By Our Editorial Team
First publised on 2025-12-05 14:50:56

About the Author

Sunil Garodia The India Commentary view

The rupee's recent slide past 90 to the US dollar has triggered predictable hand-wringing. Yet, stripped of emotion, the numbers present a more nuanced story. Over the past year, the rupee has weakened 5-6 per cent against the dollar and even more sharply against the euro and the pound. In nominal terms, this seems alarming. But juxtapose this with India's unusually low inflation - now lower than that in the US, UK, Eurozone and Japan - and a different picture emerges. The RBI's real effective exchange rate index has fallen from a clearly overvalued 108 in late 2024 to below 98 now. By any measure, the rupee today is not over-stretched, but mildly undervalued.

This is no lamentable development. At a time when India's merchandise trade deficit has ballooned to a record $41 billion in October  - exacerbated by a "Trump tariff shock" and China's aggressive redirection of excess industrial capacity - an artificially strong currency would have been self-defeating. A weaker rupee, within reason, is the economy's natural buffer. Unlike tariffs, bans and other reflexive trade measures that New Delhi has too often relied on, exchange rate flexibility works silently to restore competitiveness without distorting markets.
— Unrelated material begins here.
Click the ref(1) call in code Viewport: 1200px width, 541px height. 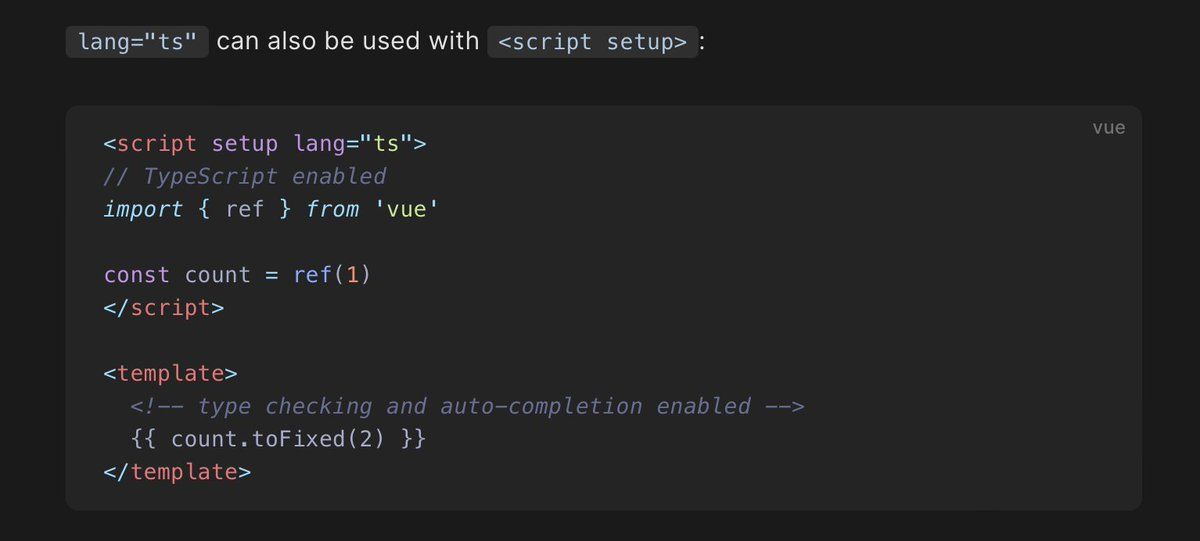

The RBI under its current leadership appears to grasp this. The central bank has refrained from heavy-handed intervention, allowing a calibrated depreciation while ironing out volatility. This approach is backed by two realities: a benign inflation backdrop that limits concerns of imported inflation, and a widening current account gap fuelled by falling exports, soaring gold purchases, and sustained portfolio outflows. Defending the currency at all costs - a temptation India has succumbed to in the past - would drain reserves without addressing the structural imbalance between exports and imports.

Monetary policy, too, must not be conscripted into currency defence. With consumer inflation at 0.25 per cent, the MPC's role remains what it should be: anchoring price stability rather than chasing an arbitrary exchange-rate target.

What is required instead is a twin-track response: steady, predictable exchange-rate management by the RBI, and a renewed policy focus by the government on productivity, logistics efficiency, and long-pending trade agreements. A mildly weak rupee is not the problem; it is a signal. The real task lies in raising India's competitiveness so that exporters can leverage the currency advantage, and the economy need not rely on depreciation as a crutch.